Unless your system requires specific POS terminals or stand-alone credit card terminals, the chances are very good that your company has a variety of different POS terminals in use today. Some of them could be old, non-compliant terminals that the franchisee chooses not to upgrade due to the costs involved. If a company is in the sandwich business, it would not let franchisees serve sandwiches made with inferior bread as this would damage the brand. Franchise systems should also be taking a look at this issue as this could have as serious or more repercussions on their brands. In the current cases pending, the defendants are looking at anywhere from $100 to $1,000 in damages per instance of alleged failure to comply with FACTA.
First, poll all locations to find out the exact model number and software versions the brand and your franchisees are using. As with everything else in franchising, consistency is the key. A franchise system should have one consistent POS terminal for the company and require franchisees to upgrade those terminals that are not compliant. Work with your POS and merchant service provider (they are often the same company), to come up with a plan to get all locations upgraded. Even in card-present environments, this can be an issue. When the card cannot be read by the swiped device and the number is key entered, the merchant should be taking a manual imprint of the card as a precaution against chargebacks (this proves that the card was present at the time of a sale). Most processors can provide these, but franchise systems will specifically have to ask for this.
All locations, regardless of the status of the above, must complete an annual PCI-DSS self-assessment questionnaire and retain it on file for review if needed. Then, depending on the merchant level (see Chart) the franchise system falls into, it should also do the following:
• The Annual PCI Self-Assessment Questionnaire must be completed by Level 2, 3 and 4 merchants. Level 4 merchants may need to complete the quarterly network scan if required by their acquirer.

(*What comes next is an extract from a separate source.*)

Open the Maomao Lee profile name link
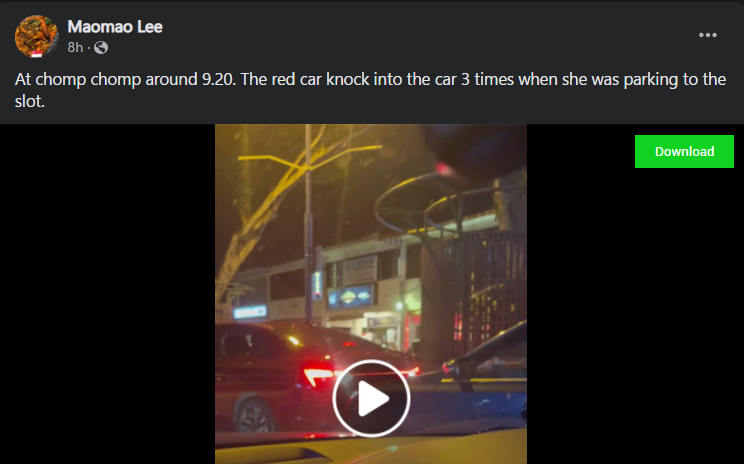This screenshot has height=464, width=744. coord(115,27)
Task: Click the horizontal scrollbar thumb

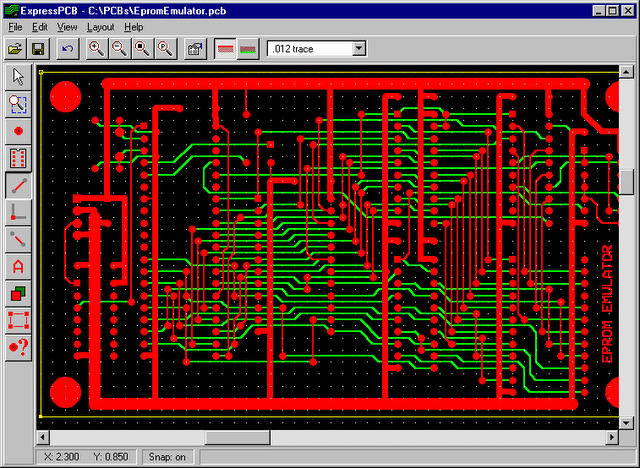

• Acquirers must ensure that the quarterly network security scan, which consists of an automated tool that checks systems for weaknesses, is completed by Level 1, 2 and 3 merchants and is also performed by a qualified and approved independent scan vendor. The quarterly network security scan validation may also need to be completed for Level 4 merchants if required by their acquirer.
Most franchisees will fall into Level 4 and thus will only be required to do the self assessment unless they are using the Internet or an IP connection to transmit their transactions. In those cases they will also need to do the quarterly network scans.
At a minimum, the franchise company needs to review how it (if it owns corporate locations) and its franchisees are currently accepting credit cards. If franchisees are required to use a specific POS hardware system or software, ask the vendor if it is compliant with PCI-DSS. If a system is part of the service industry or has customers on recurring payments, make sure all locations are securing any documents that have customers’ credit card or bank account information and they are limiting access to those records.